22 June, 2009

Monday - Day 0173

"Fight Gone Bad" (CrossFit)

In this workout you will move from each of 5 stations
after 60 seconds. Count reps at each station. Repeat
for 3 rounds. Add total number of reps for all 3 rounds
for your final score. 60 second rest between rounds.

The stations are:

Wallball shots
SDHPs
Box Jumps
Push-presses
Burpees

(75#, 50#, 30#, or 20# as necessary.)

Compare to:
Day 0117














Seven Habits of Highly Effective Athletes
Weaknesses

“AGE WRINKLES THE BODY. QUITTING WRINKLES THE SOUL."


- DOUGLAS MACARTHUR

4 comments:

Andrea said...

Oooooooooooh. I am going to have to do some major begging in order to attend tonight's class.

I don't want to do "Fight Gone Bad" and because I don't want to do it... I need to do it. Does that make sense? LOL

Andrea said...

Okay now that I read the articles I can comment on that.

As far as Weaknesses, Conditioning is DEFINITELY my weakness. Especially after doing yesterday's burpees. Damn burpees had me sweating from every single pour in my body. It truly did take every single breath I had in order to finish the workout in under 20 minutes. Mind you ... I have a feeling that was probably a 12 minute workout.

Habits of athletes. I can't keep but wondering why bother having a "cheat day"? I look forward to my "cheat days" just to have a that something or somethings I have been denying myself all week. The original purpose of the cheat day was so that I can maintain this proper way of eating and lose weight effectively while training.

To some extent the article contradicts what you have taught us as far as "cheat days" are concerned. Can that "one" day truly affect my performance?
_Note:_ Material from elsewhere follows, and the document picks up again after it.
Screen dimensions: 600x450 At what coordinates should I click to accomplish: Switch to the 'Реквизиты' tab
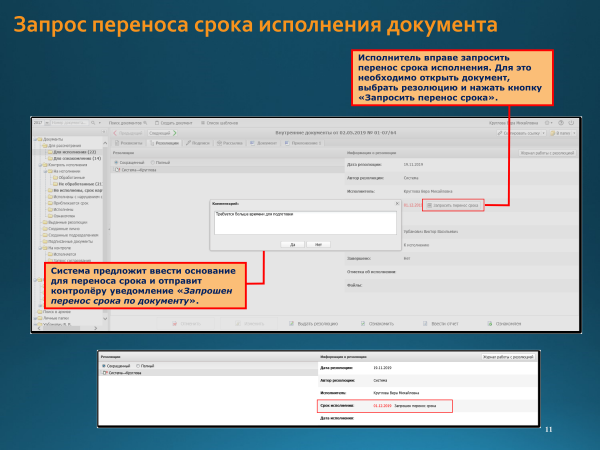130,143

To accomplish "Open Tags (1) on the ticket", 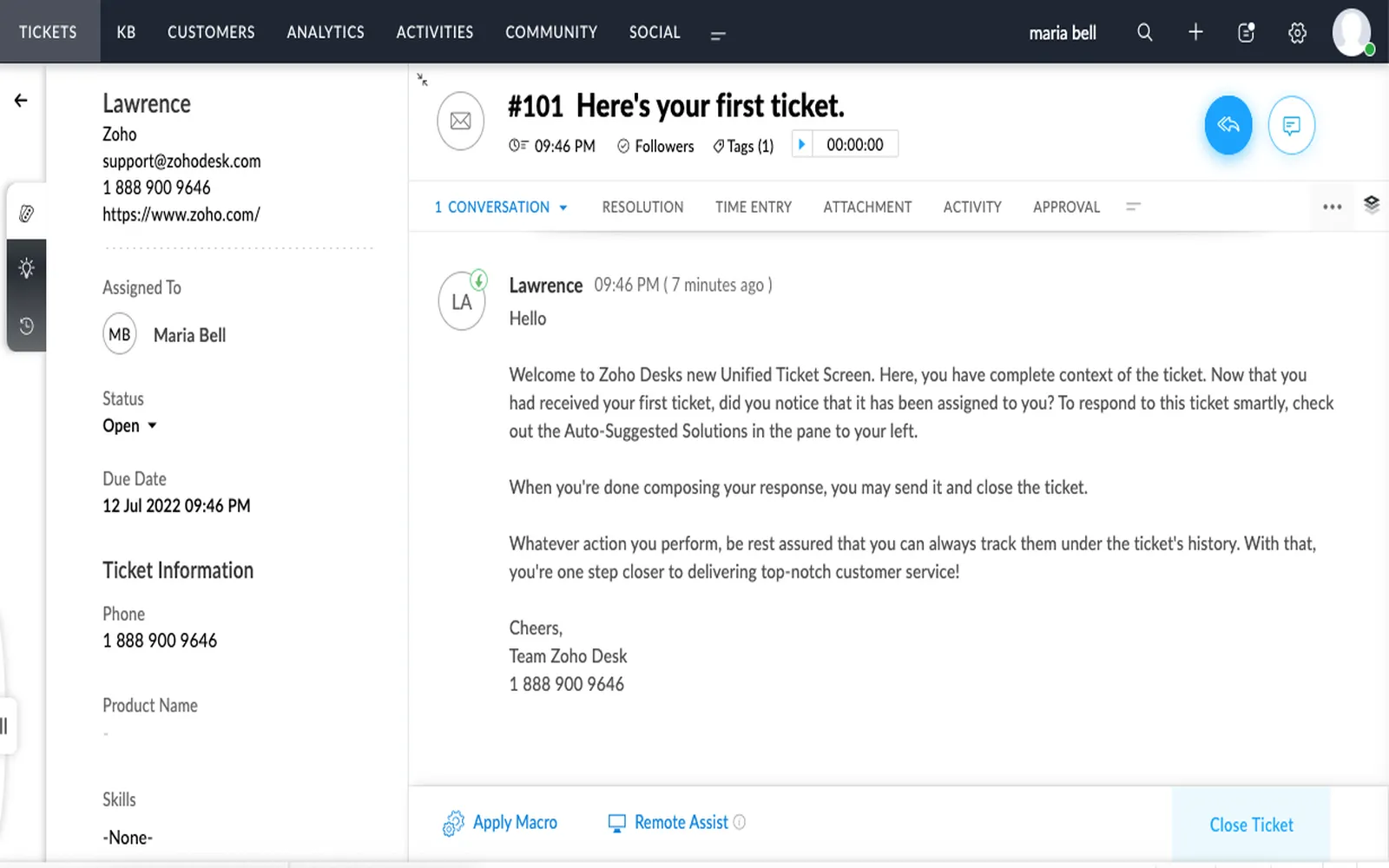I will pyautogui.click(x=743, y=146).
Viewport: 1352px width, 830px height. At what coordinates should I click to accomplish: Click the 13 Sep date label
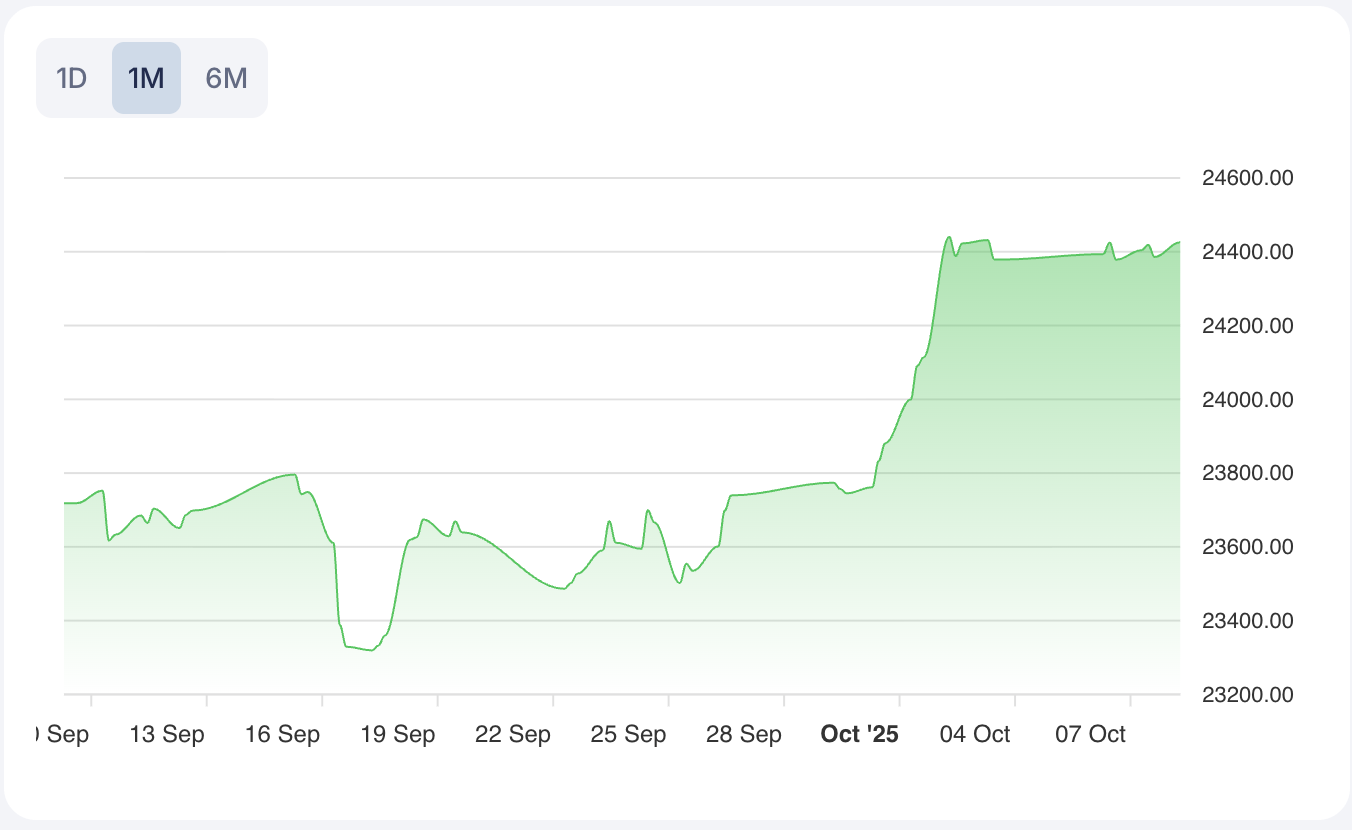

I can understand if I "overindulge" (which I tend to do while drinking) but to think that a small piece of carrot cake or a small plate of (insert starch here) will hinder progress seems a bit much.

Please don't bite my head off... just posting for discussion.

Will-I-Am said...

Yep... Fight Gone Bad is calling you. Lol.

Ok, gotcha... Well, once you clearly define your primary weakness you have to attack it. Burpees suck. Point, blank, period. But how do you make them less challenging? Do more burpees! Do them every day! Do them so much that you trick yourself into believing you enjoy them!

And two things about the second article. One, I didn't write it! And two, it doesn't contradict what I've told you...simply based on the fact that none of you are really training for major competition. The article stated that "A little piece of chocolate cake when you are preparing for competition can mean a couple of hundredths of a second added to your 100 metre time or 20 grams of bodyweight too high to make your wrestling weight class." Again, none of you are competitive sprinters or worrying about making a weight class for a wrestling match...so it is unnecessary to go to that extreme for those who are just looking to improve their fitness on a broad and general scale.

Andrea said...

Hey!! Maybe I want to compete!!!! LOL!